Inflation subsides to 9.5%
Twelve-month inflation fell from 9.9% to 9.5% in May, as we had forecast. We project that it will turn out to have peaked in February and will keep falling, perhaps quite quickly. A number of things must line up in order for this to happen, though: house prices need to stabilise, for instance, and imported inflation needs to ease.
Housing market erratic
Imputed rent rose 1.3% (0.25% CPI effect) during the month, driven by both the interest component and housing market prices. House prices rose by 0.6% MoM and the interest component by 0.7%, causing house price inflation to lose pace relative to April. We think the April surge in house prices was a temporary spike and that house price inflation will decline quickly in coming months.

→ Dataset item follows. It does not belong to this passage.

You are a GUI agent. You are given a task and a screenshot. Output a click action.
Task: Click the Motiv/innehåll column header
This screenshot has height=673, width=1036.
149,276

The main cause of the increase in housing market prices can be found in regional Iceland, where prices rose by 1.7% from April to May and are up nearly 5% in the past two months combined. The market in greater Reykjavík has been calmer, with single-family home prices up 0.6% MoM and condominium prices by about 0.2%. The year-on-year rise in house prices nationwide continues to lose momentum, and now measures 10%.
Food prices up, airfares down
Apart from the housing component, food and beverage prices are the main driver of inflation this month. The food/beverage component increased by 0.8% (0.12% CPI effect), propelled mainly by higher bread, meat, and fruit prices. This month’s uptick is about the same as that in March and April, apart from the recent hikes in dairy product prices. We assume that the rise food and imported goods prices will lose steam in the next few months, in line with slower price increases abroad and the past few months’ decline in the price of certain commodities used for food manufacture.
Other key upward-pushing items in May were furniture and housewares, up 1.1% (0.07% CPI effect); hotels and restaurants, up 0.6% (0.03%); and other goods and services, up 0.7% (0.05%).
The travel and transport component is the only one to fall between months. The component as a whole fell by 1.3% (-0.20%), with all subcomponents contributing to the decline. Motor vehicles fell in price by 0.4% (-0.02%) and fuels by 1.8% (-0.06%), and airfares were down 6.1% (-0.14%), following their usual seasonal pattern after having risen over the previous two months.
Near-term inflation forecast
As is noted above, these inflation figures accord with our last forecast, and that forecast is therefore unchanged. We project that inflation will prove to have peaked in February and will subside in coming months. We forecast that the CPI will rise by 0.6% in June, 0.3% in July, and 0.3% in August, leaving headline inflation at 7.8% in August. For 2023 as a whole, we expect an average inflation rate of 8.7%.
Naturally, the situation is highly uncertain, and a number of factors must be in sync if inflation is to fall quickly. First off, the housing market must hold stable and imported inflation must decline. These two wishes are more likely than not to be granted, however: the housing market looks set for a tranquil period, and trading partner inflation is falling – and rather rapidly in some cases.
Although inflation could fall swiftly in coming months, the journey back the Central Bank’s (CBI) 2.5% inflation target is a long and arduous one. We do not expect inflation to align with the target during the forecast horizon. According to our long-term forecast, it will average 5.3% in 2024 and 3.7% in 2025.